=== DESCRIPTION OF THE TASK ===
Each line of the data holding "sidebar" should be found and copied.

----------

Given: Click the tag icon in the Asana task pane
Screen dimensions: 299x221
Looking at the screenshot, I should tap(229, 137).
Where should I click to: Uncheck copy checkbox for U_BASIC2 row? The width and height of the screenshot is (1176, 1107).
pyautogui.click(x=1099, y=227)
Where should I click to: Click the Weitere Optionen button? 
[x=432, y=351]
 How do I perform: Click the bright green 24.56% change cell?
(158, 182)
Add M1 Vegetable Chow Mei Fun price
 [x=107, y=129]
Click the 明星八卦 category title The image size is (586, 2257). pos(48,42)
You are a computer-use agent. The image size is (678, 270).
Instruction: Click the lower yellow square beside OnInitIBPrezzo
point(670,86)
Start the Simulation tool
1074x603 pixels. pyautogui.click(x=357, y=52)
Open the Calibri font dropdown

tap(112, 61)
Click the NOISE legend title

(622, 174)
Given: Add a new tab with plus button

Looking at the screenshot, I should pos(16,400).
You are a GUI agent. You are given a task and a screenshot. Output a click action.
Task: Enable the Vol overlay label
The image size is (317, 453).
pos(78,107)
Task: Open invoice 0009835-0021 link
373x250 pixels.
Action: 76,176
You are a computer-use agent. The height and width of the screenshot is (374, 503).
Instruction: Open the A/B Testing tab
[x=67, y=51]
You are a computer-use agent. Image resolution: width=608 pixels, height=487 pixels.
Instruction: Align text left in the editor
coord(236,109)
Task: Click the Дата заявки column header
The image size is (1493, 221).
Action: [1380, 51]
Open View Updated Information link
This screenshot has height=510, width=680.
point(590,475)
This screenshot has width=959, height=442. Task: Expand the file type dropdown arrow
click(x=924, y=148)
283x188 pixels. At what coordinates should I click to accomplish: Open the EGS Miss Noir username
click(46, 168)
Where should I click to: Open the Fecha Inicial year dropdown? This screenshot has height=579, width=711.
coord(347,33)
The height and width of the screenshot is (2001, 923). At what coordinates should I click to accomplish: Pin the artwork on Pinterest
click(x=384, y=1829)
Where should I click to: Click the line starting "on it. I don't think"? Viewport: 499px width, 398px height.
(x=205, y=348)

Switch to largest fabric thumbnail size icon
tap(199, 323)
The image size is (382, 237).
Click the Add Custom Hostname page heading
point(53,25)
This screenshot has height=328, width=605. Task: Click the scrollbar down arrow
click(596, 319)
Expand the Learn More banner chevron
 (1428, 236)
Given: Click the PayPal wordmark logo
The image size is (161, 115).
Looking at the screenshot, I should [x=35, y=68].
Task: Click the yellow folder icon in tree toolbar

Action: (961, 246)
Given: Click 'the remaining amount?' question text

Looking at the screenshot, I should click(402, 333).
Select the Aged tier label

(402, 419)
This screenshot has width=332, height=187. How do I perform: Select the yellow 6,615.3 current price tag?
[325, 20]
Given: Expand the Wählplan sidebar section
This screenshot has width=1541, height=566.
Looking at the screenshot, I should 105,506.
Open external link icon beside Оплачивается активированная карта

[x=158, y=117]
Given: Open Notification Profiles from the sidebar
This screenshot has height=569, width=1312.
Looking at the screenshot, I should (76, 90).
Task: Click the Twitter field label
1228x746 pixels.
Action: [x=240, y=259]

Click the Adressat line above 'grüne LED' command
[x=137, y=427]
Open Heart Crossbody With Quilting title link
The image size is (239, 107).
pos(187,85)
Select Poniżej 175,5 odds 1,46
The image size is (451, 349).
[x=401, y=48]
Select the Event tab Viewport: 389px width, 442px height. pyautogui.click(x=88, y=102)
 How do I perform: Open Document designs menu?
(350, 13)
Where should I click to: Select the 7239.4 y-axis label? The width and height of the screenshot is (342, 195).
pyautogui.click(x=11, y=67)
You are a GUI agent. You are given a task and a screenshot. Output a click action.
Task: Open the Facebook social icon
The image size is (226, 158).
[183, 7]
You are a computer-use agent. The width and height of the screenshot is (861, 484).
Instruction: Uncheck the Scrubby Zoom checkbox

----------

=== EXPECTED ANSWER ===
Given: Expand the Wählplan sidebar section
Given: Open Notification Profiles from the sidebar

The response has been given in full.